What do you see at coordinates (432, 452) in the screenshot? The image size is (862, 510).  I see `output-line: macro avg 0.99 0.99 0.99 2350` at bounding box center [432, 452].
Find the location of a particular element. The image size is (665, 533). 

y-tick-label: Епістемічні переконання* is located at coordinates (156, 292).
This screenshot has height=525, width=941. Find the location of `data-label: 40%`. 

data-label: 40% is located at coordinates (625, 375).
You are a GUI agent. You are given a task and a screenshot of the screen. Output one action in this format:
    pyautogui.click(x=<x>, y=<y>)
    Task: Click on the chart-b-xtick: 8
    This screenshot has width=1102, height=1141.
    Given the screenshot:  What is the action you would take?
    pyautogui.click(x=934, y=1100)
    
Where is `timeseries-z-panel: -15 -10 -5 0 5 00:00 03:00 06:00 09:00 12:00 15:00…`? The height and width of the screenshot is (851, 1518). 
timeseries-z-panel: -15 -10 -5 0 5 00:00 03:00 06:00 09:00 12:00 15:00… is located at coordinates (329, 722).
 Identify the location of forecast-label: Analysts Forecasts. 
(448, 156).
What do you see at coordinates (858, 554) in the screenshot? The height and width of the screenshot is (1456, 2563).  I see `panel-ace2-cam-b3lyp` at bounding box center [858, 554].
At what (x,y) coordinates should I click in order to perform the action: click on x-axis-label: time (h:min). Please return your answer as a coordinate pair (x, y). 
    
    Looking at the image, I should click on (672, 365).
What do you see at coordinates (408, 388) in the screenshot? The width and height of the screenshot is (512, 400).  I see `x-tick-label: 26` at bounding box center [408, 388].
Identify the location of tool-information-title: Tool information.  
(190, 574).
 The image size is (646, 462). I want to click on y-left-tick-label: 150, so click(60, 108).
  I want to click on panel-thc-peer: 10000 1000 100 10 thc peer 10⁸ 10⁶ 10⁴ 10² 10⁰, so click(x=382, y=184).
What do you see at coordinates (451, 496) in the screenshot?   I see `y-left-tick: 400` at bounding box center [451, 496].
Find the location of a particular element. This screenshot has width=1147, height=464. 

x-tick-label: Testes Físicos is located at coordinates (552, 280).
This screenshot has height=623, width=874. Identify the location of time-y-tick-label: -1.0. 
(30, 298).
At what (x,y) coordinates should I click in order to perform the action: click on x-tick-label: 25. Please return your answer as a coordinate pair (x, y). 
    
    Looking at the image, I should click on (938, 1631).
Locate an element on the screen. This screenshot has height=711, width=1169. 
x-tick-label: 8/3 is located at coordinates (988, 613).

^^^^

What you should do ▸
Quote the records from the line with "What do you see at coordinates (408, 388)" through the end of the records, including both of those lines.

Written reply ▸
What do you see at coordinates (408, 388) in the screenshot? The width and height of the screenshot is (512, 400).  I see `x-tick-label: 26` at bounding box center [408, 388].
Identify the location of tool-information-title: Tool information.  
(190, 574).
 The image size is (646, 462). I want to click on y-left-tick-label: 150, so click(60, 108).
  I want to click on panel-thc-peer: 10000 1000 100 10 thc peer 10⁸ 10⁶ 10⁴ 10² 10⁰, so click(x=382, y=184).
What do you see at coordinates (451, 496) in the screenshot?   I see `y-left-tick: 400` at bounding box center [451, 496].
Find the location of a particular element. This screenshot has width=1147, height=464. 

x-tick-label: Testes Físicos is located at coordinates (552, 280).
This screenshot has height=623, width=874. Identify the location of time-y-tick-label: -1.0. 
(30, 298).
At what (x,y) coordinates should I click in order to perform the action: click on x-tick-label: 25. Please return your answer as a coordinate pair (x, y). 
    
    Looking at the image, I should click on (938, 1631).
Locate an element on the screen. This screenshot has height=711, width=1169. 
x-tick-label: 8/3 is located at coordinates (988, 613).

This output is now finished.